Я напомнил себе, что опасно заводить любимчиков среди студентов. Но учить Марию было все равно что бросать горящие спички в нефть, а остальных – все равно что пытаться развести костер из сырых дров. Жаль, что Корниш забирает у меня столько энергии.
Еще и потому жаль, что меня сильно захватила идея «Нового Обри». Слова Эллермана заронили мне в душу искру, и я хотел раздуть ее в пламя.
Непритязательные заметки о разных мелочах из жизни наших ученых современников – вот что он предложил. Но с чего начать? Найти в университетах эксцентричных ученых – проще простого, если под эксцентриком понимать человека, склонного к чудачествам. Но подлинный эксцентрик – тот, кто стоит в стороне от модных наук своего века, и, быть может, зачинатель новых наук будущего – более редкая птица. Они редко пользуются популярностью, потому что черпают силы из источника, непонятного современникам. У меня были причины считать таким человеком Холлиера; нужно воспользоваться особой возможностью, предоставленной Корнишем, и изучить Холлиера как следует. Но меня привлекали люди, чья эксцентричность была более зрелищной, психус академикус, как называли их студенты; я обожаю шарлатанов. А в лице Эркхарта Маквариша мне представился прекрасный экземпляр шарлатана.
Нельзя сказать, что он не ученый. У него хорошая репутация специалиста по Ренессансу. Но он нескромен; насколько я знаю, он единственный человек в научном мире, имеющий наглость именовать себя «великим ученым». Когда-то он руководил Центром исследований Ренессанса, и одно время даже казалось, что он выдвинет центр на видное место в мировой науке. Маквариш заманивал к себе способных студентов, но его не интересовали их попытки встать на собственные ноги; он использовал их как высококвалифицированных помощников, и они поняли, что возможности защититься у них не будет. Когда они предъявили Макваришу претензии, он заявил, что любой, кто с ним работал, может получить любую научную должность где угодно в силу одного этого факта. Им не понадобится никакая диссертация, и вообще дурацкие докторские степени каждый год присваиваются патентованным глупцам. Звание ученика Маквариша – гораздо лучше любой ученой степени. Но студенты не поверили ему по самой веской причине: потому что он врал. Так что Эрки сняли с должности, но университету это дорого обошлось: Эрки перешел в небольшую высокооплачиваемую группу заслуженных профессоров, слишком великих, чтобы заниматься административной работой. Увольнение методом ударной возгонки.

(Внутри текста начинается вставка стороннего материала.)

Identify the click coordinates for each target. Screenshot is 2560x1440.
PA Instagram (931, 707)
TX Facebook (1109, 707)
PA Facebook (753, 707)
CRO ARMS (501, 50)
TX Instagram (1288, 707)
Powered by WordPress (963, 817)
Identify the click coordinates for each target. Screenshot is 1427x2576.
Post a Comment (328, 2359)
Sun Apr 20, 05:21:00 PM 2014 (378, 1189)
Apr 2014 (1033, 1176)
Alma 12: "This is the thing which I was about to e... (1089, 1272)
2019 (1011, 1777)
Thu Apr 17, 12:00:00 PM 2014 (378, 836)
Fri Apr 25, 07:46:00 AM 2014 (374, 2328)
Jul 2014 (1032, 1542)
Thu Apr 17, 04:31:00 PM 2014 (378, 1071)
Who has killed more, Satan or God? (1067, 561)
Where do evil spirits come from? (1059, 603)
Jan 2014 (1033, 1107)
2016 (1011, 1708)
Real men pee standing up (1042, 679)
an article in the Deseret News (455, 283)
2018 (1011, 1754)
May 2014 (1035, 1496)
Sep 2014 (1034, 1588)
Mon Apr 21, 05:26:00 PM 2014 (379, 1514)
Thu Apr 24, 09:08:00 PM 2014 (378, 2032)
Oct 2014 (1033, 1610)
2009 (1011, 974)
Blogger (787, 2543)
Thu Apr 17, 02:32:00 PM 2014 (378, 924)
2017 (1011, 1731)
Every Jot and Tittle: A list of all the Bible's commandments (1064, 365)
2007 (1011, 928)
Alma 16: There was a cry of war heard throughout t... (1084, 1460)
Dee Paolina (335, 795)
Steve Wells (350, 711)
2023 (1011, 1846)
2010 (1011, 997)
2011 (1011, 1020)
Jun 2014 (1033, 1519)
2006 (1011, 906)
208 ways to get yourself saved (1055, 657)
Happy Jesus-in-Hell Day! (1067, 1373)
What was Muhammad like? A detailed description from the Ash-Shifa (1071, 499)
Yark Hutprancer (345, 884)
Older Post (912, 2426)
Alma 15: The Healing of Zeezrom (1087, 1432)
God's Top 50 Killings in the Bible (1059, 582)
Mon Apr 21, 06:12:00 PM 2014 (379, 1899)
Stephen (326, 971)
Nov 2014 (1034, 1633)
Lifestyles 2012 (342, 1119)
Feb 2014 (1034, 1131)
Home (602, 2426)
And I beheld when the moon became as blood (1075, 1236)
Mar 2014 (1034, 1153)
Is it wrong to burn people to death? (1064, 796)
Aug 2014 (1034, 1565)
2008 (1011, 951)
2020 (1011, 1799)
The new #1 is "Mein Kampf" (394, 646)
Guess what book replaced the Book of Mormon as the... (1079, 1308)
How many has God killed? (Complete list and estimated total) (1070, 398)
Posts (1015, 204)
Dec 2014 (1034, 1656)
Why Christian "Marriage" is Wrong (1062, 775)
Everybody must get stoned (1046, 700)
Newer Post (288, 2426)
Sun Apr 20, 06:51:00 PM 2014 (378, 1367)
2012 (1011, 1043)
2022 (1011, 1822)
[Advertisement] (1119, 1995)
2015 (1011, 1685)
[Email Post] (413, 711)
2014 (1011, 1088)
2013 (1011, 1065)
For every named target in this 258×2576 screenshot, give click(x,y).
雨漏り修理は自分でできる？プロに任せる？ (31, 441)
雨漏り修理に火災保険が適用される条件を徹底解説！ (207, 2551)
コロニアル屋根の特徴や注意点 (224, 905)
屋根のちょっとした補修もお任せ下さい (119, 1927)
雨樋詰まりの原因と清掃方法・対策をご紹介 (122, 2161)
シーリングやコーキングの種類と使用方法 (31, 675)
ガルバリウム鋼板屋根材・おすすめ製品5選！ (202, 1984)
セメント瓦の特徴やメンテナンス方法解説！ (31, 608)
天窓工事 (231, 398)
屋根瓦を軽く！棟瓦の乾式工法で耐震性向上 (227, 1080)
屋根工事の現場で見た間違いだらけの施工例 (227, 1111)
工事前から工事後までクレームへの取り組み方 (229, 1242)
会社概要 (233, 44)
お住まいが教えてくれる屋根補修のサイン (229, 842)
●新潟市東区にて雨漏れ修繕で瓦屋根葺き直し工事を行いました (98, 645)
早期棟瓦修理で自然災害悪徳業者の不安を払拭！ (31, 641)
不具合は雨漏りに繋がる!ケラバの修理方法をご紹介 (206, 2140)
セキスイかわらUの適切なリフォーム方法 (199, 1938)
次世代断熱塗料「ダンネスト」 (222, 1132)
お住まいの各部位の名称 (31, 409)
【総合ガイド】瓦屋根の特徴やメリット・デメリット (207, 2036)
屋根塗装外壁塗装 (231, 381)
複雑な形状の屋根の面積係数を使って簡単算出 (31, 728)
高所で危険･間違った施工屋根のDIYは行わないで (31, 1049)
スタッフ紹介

Если университет захочет уволить профессора с постоянной должности, будет страшный скандал. Научные деятели обожают собачиться между собой, но терпеть не могут скандалов. Всеобщее мнение сошлось на том, что единственный способ избавиться от Эрки – убить его. Возможно, декан и тешил себя какими-то планами в этом направлении, но точно не хотел, чтобы его поймали. В общем и целом Эрки не был плохим ученым. Он просто был невыносим, а это почему-то не считается уважительной причиной для убийства. Так что Эрки занял пост заслуженного профессора – с необременительными обязанностями, преданной секретаршей и немногими студентами.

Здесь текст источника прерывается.